Rating the Chucky films from best to worst
With the recent news that the 6th film in the Childs Play/Chucky series had been released I thought it best to reacquaint myself with the previous five films to fully enjoy the latest adventures of Charles Lee Ray, or Chucky as he prefers to be called. Over the course of six nights I watched the films in chronological order and it struck me how different they all are and how I enjoyed some considerably more than others.
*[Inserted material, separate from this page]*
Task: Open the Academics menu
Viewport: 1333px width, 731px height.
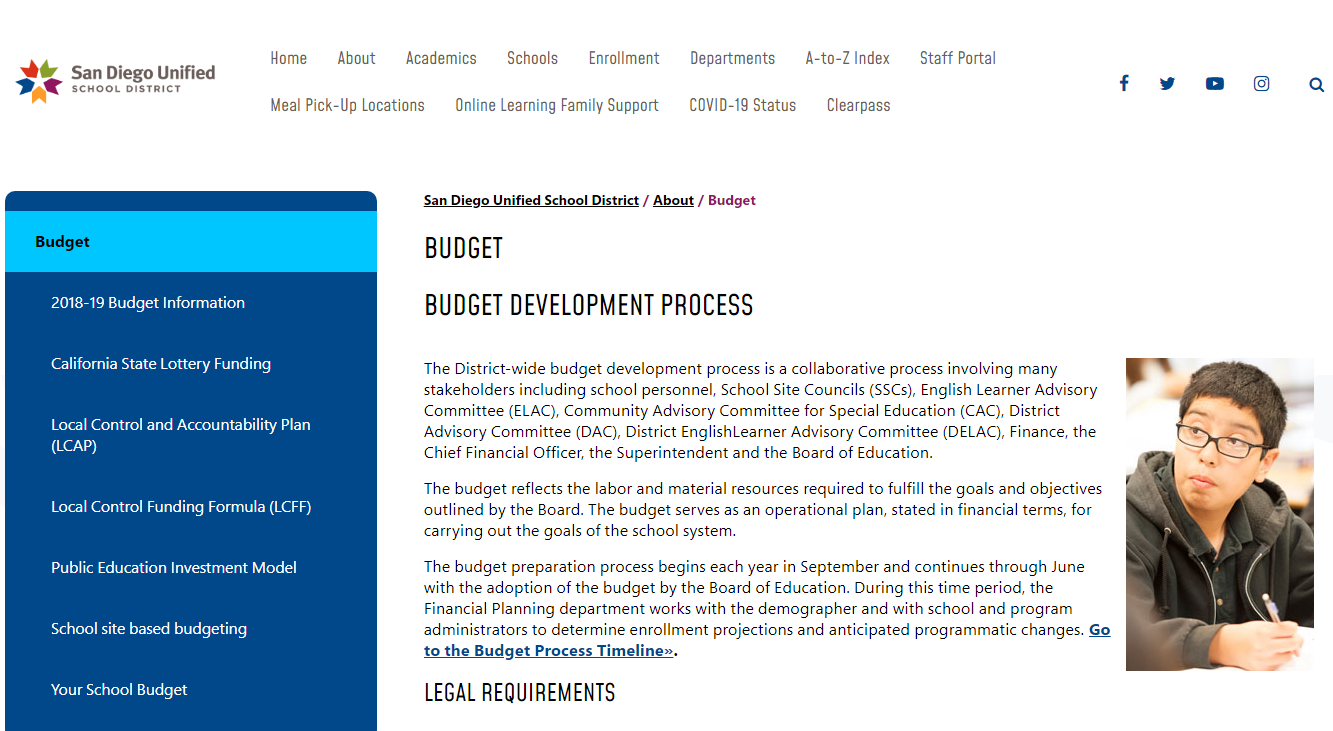Action: pyautogui.click(x=441, y=58)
The good thing about the series is that all films are written by Don Mancini (he even directs the last two) with David Kirschner producing each one as well, bringing a level of consistency to the whole franchise, meaning that past films aren’t forgotten or ignored and that the legacy and legend of Chucky feels complete. So, before you can chant “Ade due Damballa, give me the power I beg of you” here are the six Chucky movies rated (in my opinion) from worst to best.
6. Childs Play 3
The whole military school aspect of this film isn’t really used to its full potential and the character Tyler leaves you practically begging for him to get killed off. This film came out less than a year after the 2nd film and feels a bit disjointed, like it was rushed. Although 3 did introduce the notion that Andy doesn’t need to be the one that Chucky transports into, this concept never gets fully utilised again in the series. There’s also too many characters introduced in this film and it feels cluttered. This is the film I remember the most from watching the series as a youngster, yet it’s the one that holds up the least.
5. Bride of Chucky
Apart from the introduction of Jennifer Tilly, the rest of this film just feels a bit ‘meh’. Despite this, it’s not completely without merit, as the cop bringing Tilly the doll and the graveyard scene at the end are definitely worth a watch. However, the rest feels very of its time, with the nu-metal soundtrack and the introduction of the new Gothic Tiffany doll.
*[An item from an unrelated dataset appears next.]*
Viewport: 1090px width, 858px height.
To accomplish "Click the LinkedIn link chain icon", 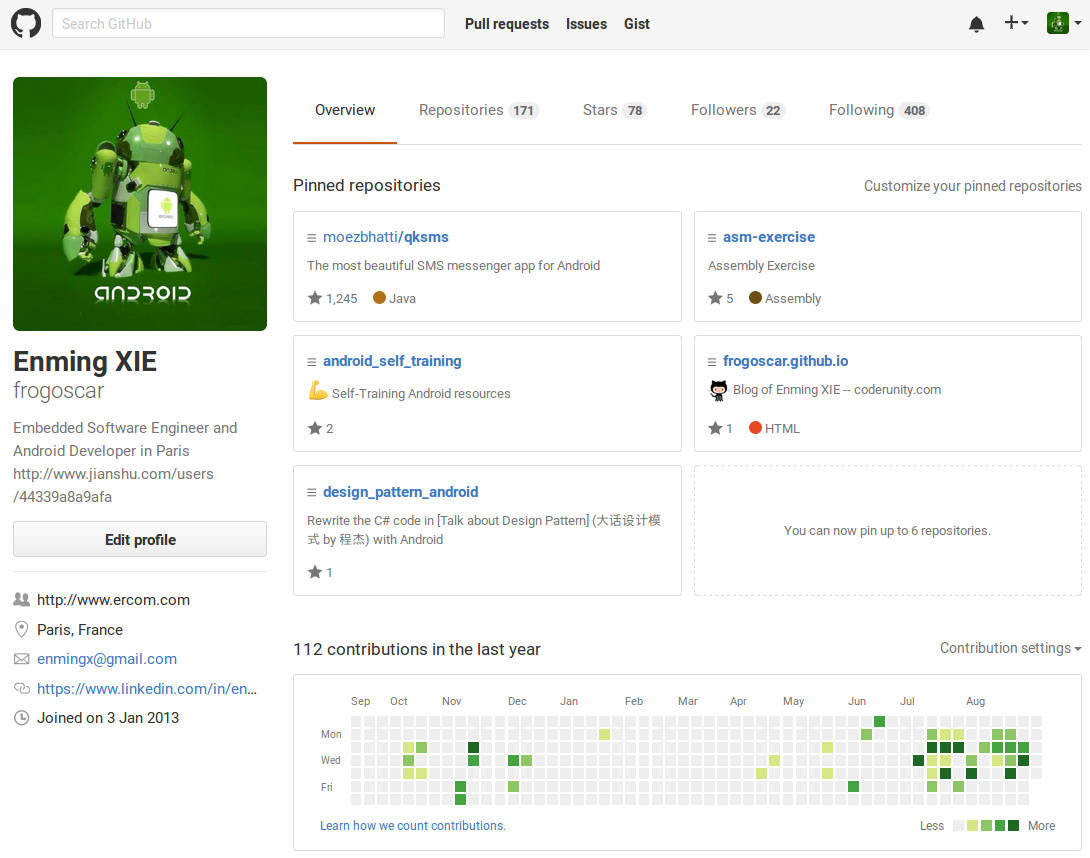I will click(21, 689).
It’s also very baggy in the middle and feels like it’s treading water and racking up kills for the sake of it. It also drifts from the original set up as there is no children in it, thus squashing the child and doll relationship that was the hallmark of the series up until this point. There’s a lack of commitment on what this film wants to be, as it can’t decide whether to be a campy fun horror or an actual scary horror, so it skirts the edges of both. In the end being neither funny nor scary.
4. Childs Play 2
This is how you do a sequel. It’s more of the same, with a little bit extra thrown in. We find out more about the story behind killer Charles Lee Ray and the film bounds along feeling like an extension of the first film. It’s not as understated as the first film or as fresh, and Chucky also starts getting more vocal in this installment, which is why it still pales to the first film in my opinion. It also feels more dated than the first film with the introduction of the “cool” teenager character and some of the fashions of the times. It still holds up though and is a great film in its own right.